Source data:
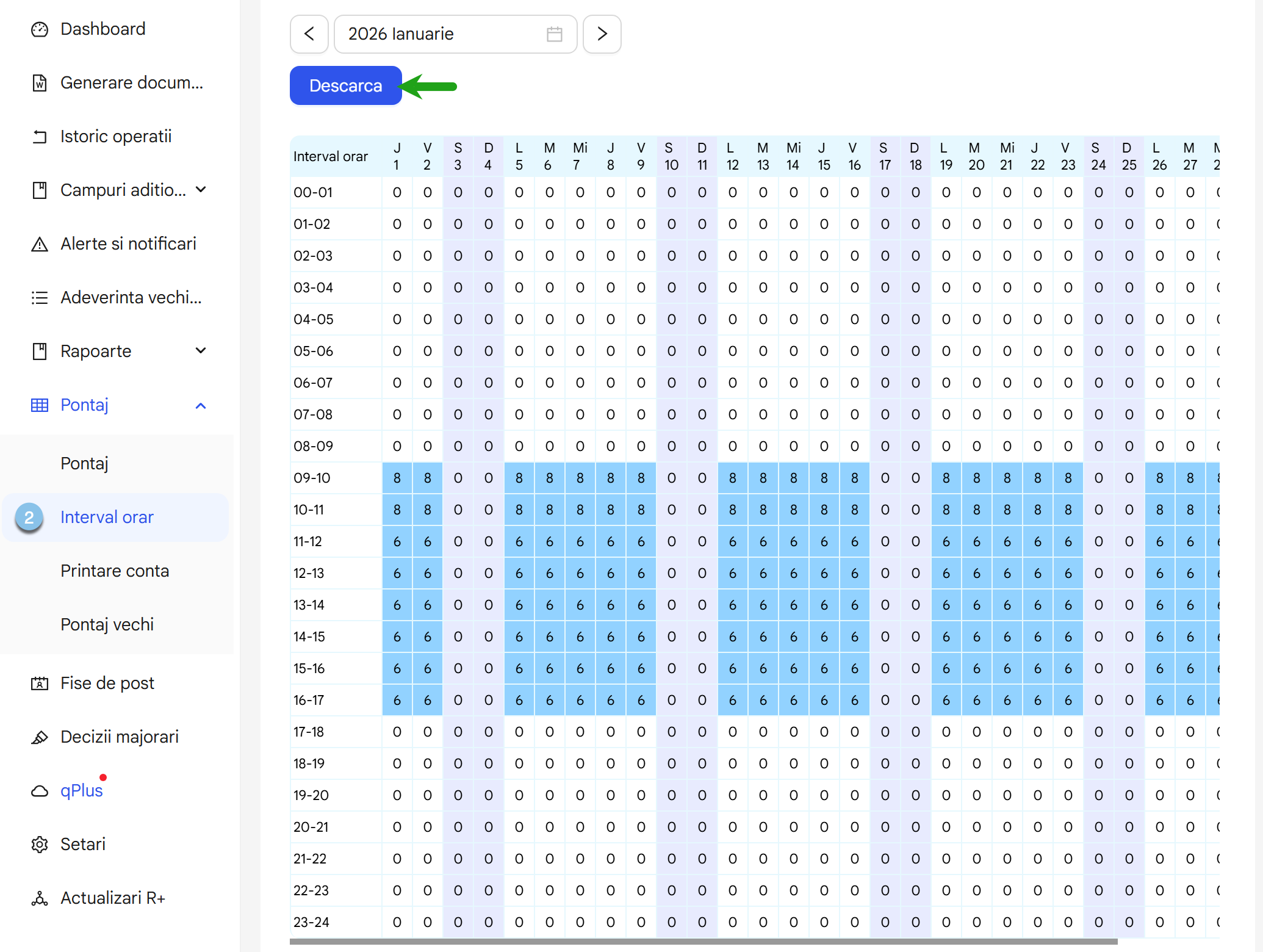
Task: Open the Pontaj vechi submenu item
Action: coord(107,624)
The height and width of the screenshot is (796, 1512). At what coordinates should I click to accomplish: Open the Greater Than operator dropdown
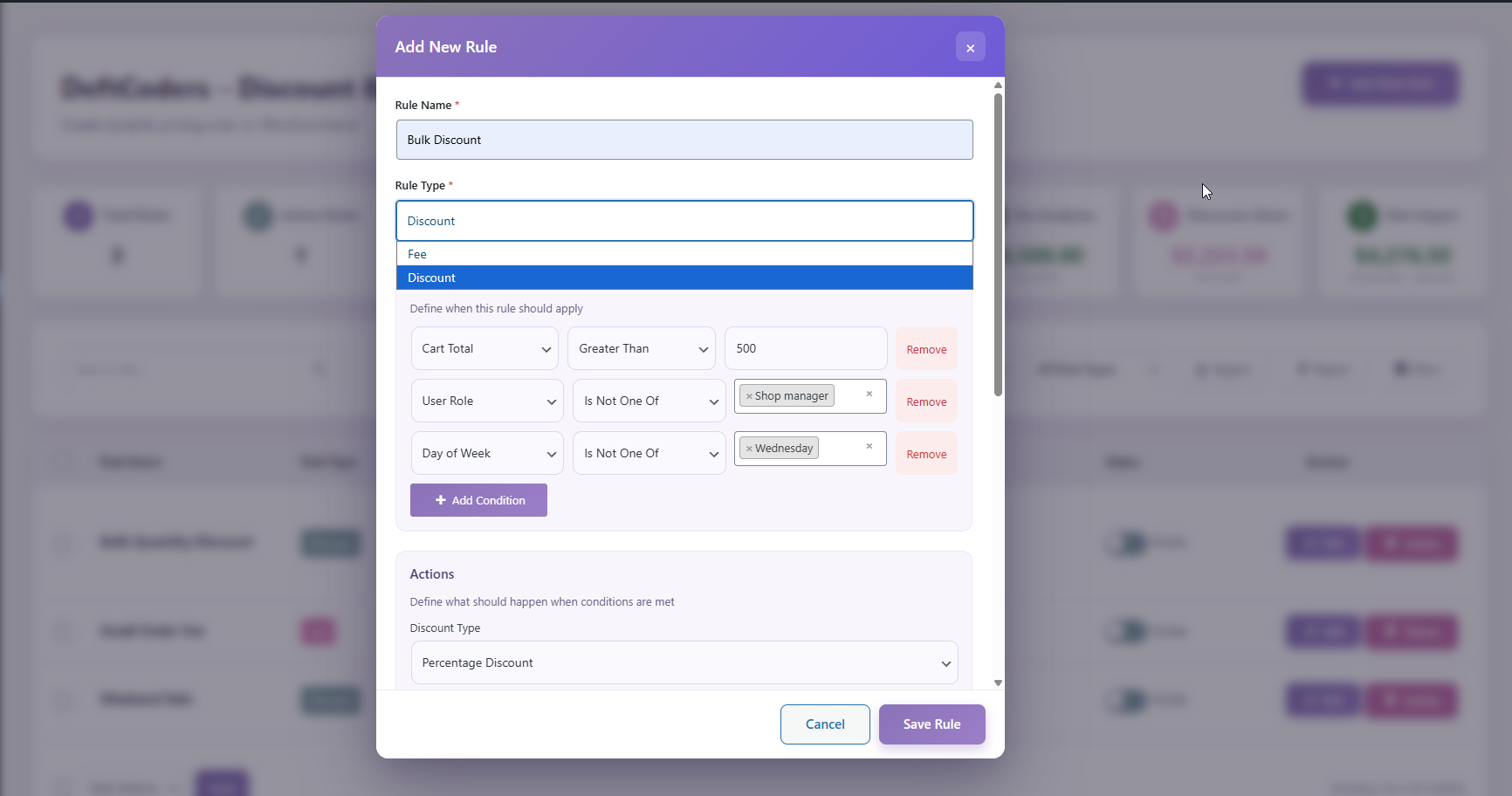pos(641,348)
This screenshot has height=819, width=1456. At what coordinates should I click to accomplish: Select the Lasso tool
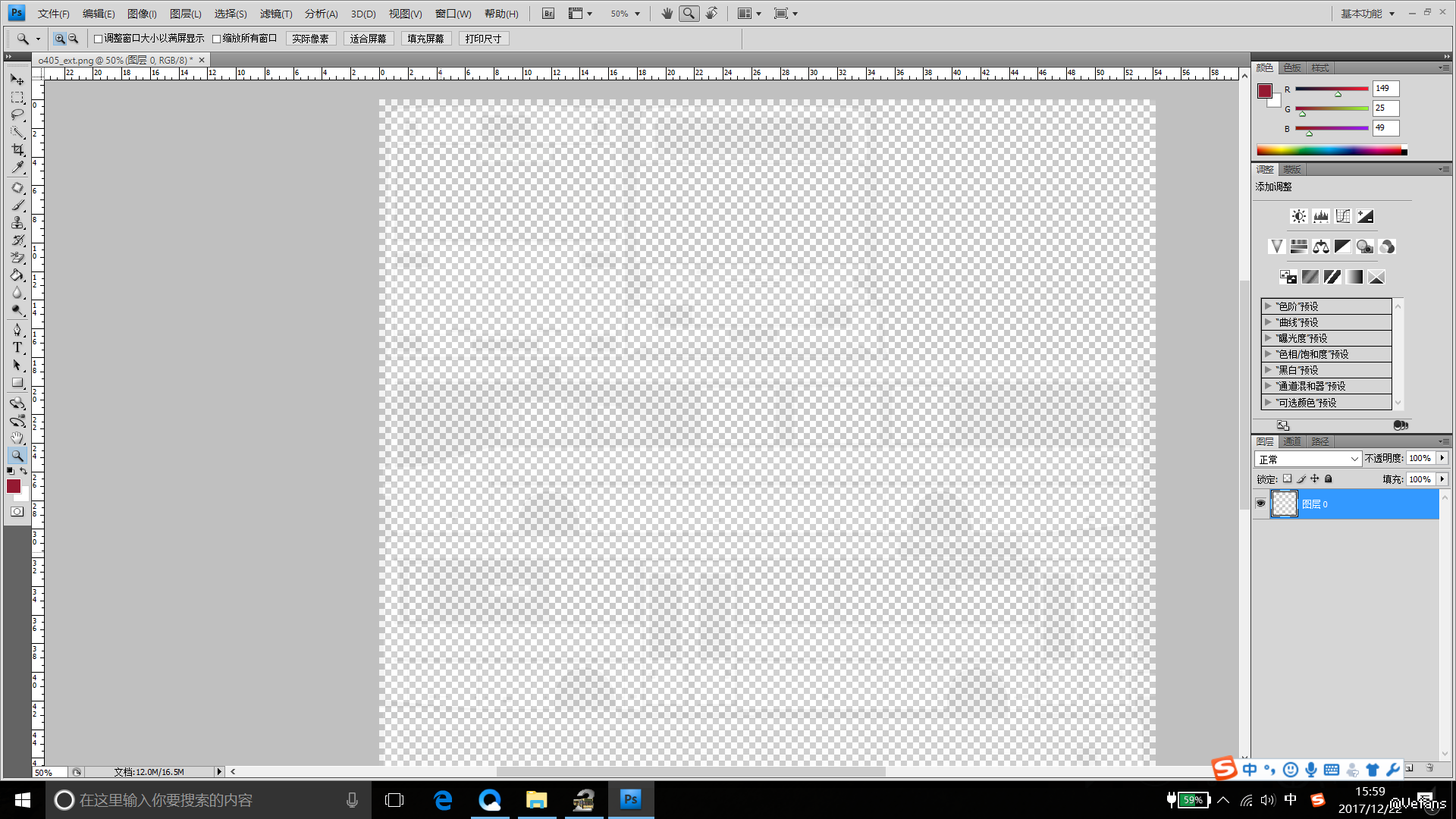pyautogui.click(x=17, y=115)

WHAT TO WORK ON: Where a line contains "The height and", begin there and set down exactly each line through the end of the data above, omitting any pictures.

YOUR SOLUTION:
The height and width of the screenshot is (796, 1512). At what coordinates should I click to accomplish: Open the Greater Than operator dropdown
pos(641,348)
This screenshot has height=819, width=1456. At what coordinates should I click to accomplish: Select the Lasso tool
pyautogui.click(x=17, y=115)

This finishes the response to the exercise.